(Beginning of Excerpted records)
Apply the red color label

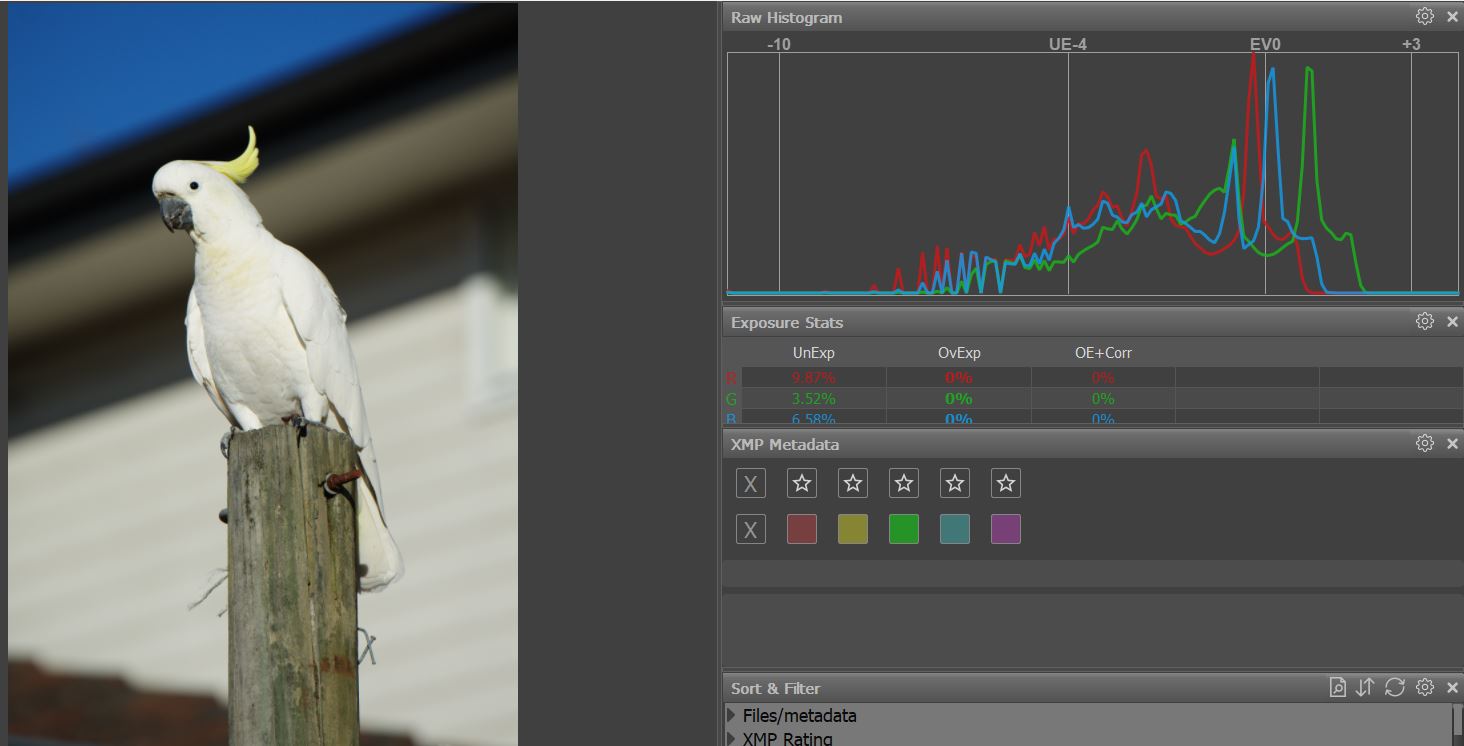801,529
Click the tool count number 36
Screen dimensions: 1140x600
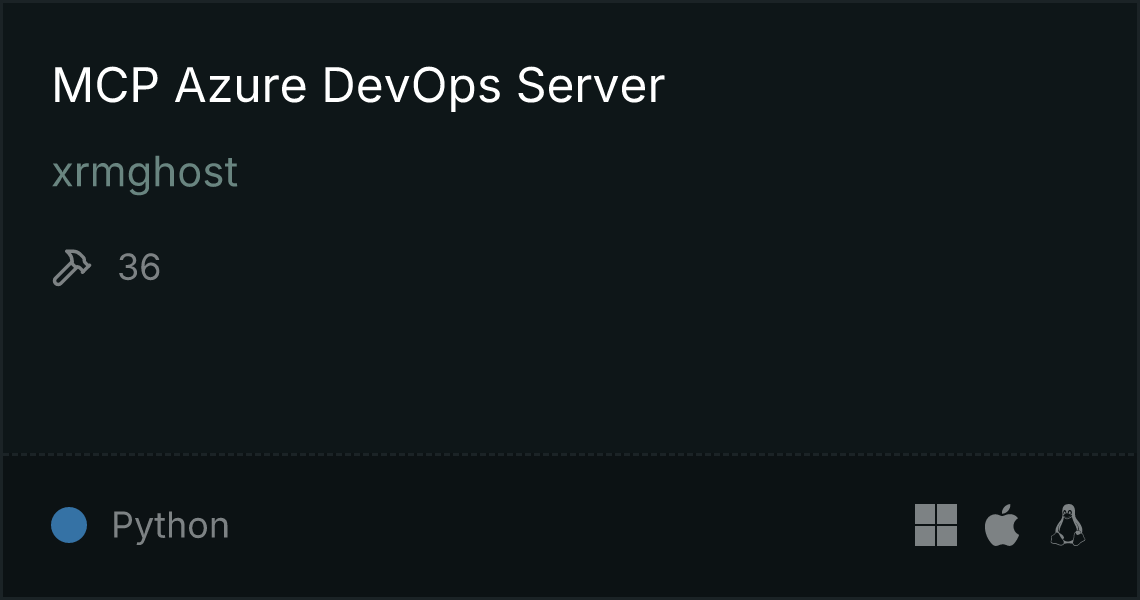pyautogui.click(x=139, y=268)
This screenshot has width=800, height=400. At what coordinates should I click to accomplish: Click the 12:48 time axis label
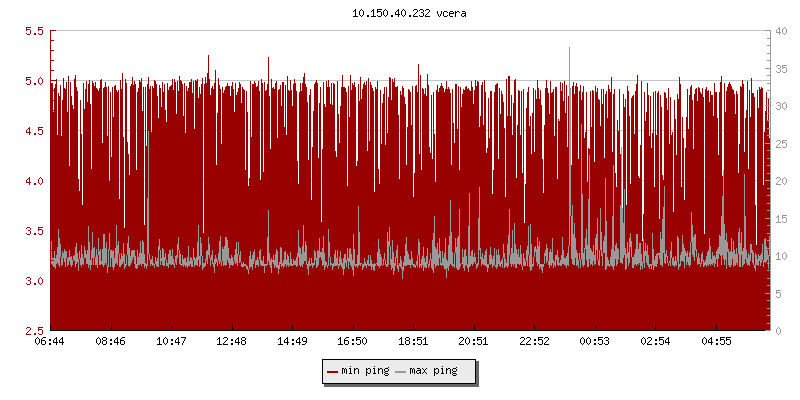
(End of Excerpted records)
Exercise description: Please copy exactly the lines from the one containing "Click the tool count number 36" through the last line of the records above, both included, and leave out any pictures.

Solution below:
Click the tool count number 36
Screen dimensions: 1140x600
pyautogui.click(x=139, y=268)
This screenshot has width=800, height=400. At what coordinates should I click to accomplish: Click the 12:48 time axis label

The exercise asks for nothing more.